休職と言う名のドクターストップ
「どうしても休職しなきゃだめですか」
それは抗うつ薬を渡された際に医師に私が聞いた。
もともとは仕事が大好きで、部下たちもいて、楽しく仕事をしていた。
もうすぐ退職する意向も既に伝えている。
あと二週間で退職なのに、休職しなければ行けないのか。
医師は苦い顔をしただけだった。
私は抗うつ薬を服用し、いつも通りに眠りについた。
次の日は仕事だった、行けるなら行こう。
そう思って、眠りについた。
ただ私も医師もこの抗うつ薬には理解がなかった。
次の日の朝、辛うじて起きて出来たことは会社へ休むことの連絡だった。
その後丸一日、私は眠りについた。
まさに昏睡状態だった。
偶然泊まりに来ていた恋人が、私が死ぬのではないかと不安になり覚醒した23時過ぎまで家にいた。
それぐらい深い眠りに約一日ついてしまっていた。
こんな状態じゃ仕事は続けられない。
辛くもあったが、上司へ休職の連絡をした。
不思議と、誰も上司達は私の心配をしてくれることはない。
異動になった、慕っていた上司だけが心配してくれていた。
トントンと手続きが進み、休職からの退職となった。
とてもではないが、部下達に挨拶することはできなかった。
私は中間管理職だから、下の子達の不満を聞き入れ、上からの不満も聞き入れなければならない役職だったからだ。

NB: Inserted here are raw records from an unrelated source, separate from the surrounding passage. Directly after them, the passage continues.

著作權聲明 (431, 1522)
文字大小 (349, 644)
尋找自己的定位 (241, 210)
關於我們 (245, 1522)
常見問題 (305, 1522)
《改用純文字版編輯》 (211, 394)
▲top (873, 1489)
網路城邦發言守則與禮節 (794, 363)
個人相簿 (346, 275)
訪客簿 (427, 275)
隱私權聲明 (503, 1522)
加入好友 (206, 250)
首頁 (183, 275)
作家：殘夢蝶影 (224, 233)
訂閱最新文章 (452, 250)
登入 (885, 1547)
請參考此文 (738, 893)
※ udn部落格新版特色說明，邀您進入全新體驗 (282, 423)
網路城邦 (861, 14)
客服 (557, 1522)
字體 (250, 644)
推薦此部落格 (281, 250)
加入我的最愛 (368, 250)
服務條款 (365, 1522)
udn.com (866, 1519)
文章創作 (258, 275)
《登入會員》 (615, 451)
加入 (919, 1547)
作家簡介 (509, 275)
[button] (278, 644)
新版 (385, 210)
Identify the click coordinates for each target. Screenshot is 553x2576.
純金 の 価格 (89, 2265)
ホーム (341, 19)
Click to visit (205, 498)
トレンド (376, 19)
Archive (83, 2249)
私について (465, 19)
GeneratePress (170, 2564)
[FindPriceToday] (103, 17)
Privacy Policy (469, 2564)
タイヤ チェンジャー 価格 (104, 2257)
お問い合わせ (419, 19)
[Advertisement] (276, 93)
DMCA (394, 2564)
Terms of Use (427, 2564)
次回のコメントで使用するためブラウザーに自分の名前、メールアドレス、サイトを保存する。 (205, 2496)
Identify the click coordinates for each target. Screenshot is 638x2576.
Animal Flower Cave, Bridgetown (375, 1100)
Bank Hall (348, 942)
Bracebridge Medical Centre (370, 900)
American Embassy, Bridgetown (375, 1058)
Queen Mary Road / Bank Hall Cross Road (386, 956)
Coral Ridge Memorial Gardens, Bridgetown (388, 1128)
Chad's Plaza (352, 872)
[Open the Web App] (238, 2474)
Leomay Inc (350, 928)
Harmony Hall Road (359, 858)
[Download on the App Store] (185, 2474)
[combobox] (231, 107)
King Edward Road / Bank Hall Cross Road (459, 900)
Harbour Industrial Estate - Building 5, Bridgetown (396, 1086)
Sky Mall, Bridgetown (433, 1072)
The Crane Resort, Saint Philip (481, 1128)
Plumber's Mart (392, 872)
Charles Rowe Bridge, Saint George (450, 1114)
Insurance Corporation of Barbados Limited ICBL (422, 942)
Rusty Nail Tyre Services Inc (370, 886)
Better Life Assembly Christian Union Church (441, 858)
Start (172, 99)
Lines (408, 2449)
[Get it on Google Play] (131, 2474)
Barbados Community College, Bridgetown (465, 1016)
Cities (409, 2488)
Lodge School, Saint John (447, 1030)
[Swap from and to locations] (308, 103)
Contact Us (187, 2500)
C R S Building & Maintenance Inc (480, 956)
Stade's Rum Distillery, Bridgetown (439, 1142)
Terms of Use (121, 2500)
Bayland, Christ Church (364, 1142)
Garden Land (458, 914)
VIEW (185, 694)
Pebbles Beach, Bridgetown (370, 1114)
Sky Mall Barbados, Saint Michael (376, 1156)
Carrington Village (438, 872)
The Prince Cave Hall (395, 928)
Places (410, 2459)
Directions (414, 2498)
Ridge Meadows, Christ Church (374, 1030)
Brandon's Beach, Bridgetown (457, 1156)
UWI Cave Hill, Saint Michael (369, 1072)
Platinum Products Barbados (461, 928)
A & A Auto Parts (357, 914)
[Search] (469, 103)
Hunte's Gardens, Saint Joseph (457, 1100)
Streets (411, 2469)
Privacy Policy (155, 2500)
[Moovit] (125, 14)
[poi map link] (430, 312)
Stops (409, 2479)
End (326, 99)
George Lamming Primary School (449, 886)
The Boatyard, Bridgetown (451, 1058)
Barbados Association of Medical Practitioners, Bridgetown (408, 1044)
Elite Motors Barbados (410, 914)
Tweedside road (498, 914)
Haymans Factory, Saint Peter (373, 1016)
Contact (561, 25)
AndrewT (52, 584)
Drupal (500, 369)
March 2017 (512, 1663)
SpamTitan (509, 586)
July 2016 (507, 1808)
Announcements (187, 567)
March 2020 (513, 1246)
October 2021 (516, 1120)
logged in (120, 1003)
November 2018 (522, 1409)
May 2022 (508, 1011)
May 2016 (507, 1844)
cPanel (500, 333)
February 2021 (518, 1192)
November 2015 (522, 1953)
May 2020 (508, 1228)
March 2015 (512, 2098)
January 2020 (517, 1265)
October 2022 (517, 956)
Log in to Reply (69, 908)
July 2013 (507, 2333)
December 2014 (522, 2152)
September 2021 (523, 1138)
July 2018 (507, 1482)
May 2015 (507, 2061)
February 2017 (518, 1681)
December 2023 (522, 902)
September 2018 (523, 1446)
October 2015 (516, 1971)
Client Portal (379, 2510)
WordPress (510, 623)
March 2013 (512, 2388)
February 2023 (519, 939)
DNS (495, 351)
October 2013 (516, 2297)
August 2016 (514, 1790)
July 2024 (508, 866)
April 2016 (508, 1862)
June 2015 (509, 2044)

当然慕ってくれる部下もいた、私が辞めるなら私も辞めるといっていた子もいた。
だから最後の挨拶というのは、誰にもろくに出来なかった。
なんであんなに楽しかった仕事が、苦になってしまったのか。
私は不思議だった。
医師に明確な理由を告げられず、またこの時点ではうつ病とま告げられていなかった。
そんな私は環境さえ変われば、と転職活動を始めた。
結果的に、転職活動を始めるまでにうつ病が進行し、それどころではなくなってしまった。
面接の約束をしても、家から出る気力がない。
それはおろか、履歴書や経歴書を書くことすらまともに出来ない。
もう私、昔みたいに動けないんだ。
そう実感したのは休職してから半月後だった。